Actuellement, les financements ont des durées longues, parfois jusqu’à 5 (cinq) ans ! Même si c’est généralement beaucoup moins, de telles durées sont incompatibles avec le monde moderne ! De plus, avec la concentration disciplinaire des financements, de très nombreux chercheurs travaillent exactement sur le même sujet. Lorsque plusieurs équipes sont ainsi en compétition, quelques mois suffisent à savoir qui va gagner. Le end-game s’éternise donc et représente un gâchis d’argent public.
L’article 8 « crée un nouveau type de contrat à durée déterminée au sein de la fonction publique, le contrat de projet« . Ce contrat de projet est formidable, car il prend fin « lorsque le projet ou l’opération se termine de manière anticipée ». La perspective d’une véritable agilité dans le financement de la recherche ?

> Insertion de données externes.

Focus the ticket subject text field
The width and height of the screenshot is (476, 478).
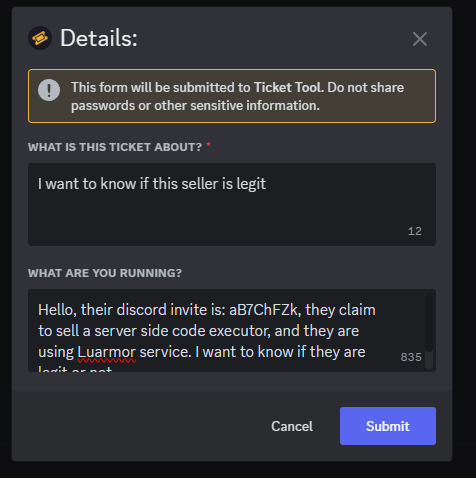[232, 204]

Appels Nationaux à Projets Excellents (ANPE).
Dans les ANPE, une dizaine d’équipes sont mises en compétition sur un seul et unique sujet. Tous les six mois, une revue d’avancement permet de trier les projets par ordre de valorisation. La moitié des projets la moins bien évaluée est immédiatement arrêté, et les contrats de projet se concluent quasi-automatiquement.
On évite ainsi d’inutiles dépenses, dans une saine compétition entre les chercheurs, qui permet l’émergence naturelle des seuls Excellents !
Bien malheureusement, les syndicats (qui décidément ne comprennent rien à la modernité) ont obtenu que le contrat de projet ait une durée minimale d’un an. Il faudra donc attendre un temps encore bien trop long avant de trier les Excellents des autres, là où quelques semaines suffisent parfois (on ne va pas se le cacher, bien souvent on connait les Excellents avant même la rédaction de l’appel à projet).
Le chemin vers l’agilité est long et semé de disruptions, mais rien ne semble pouvoir ralentir la modernisation des Universités.
Bon premier avril à tout le monde. Ou pas.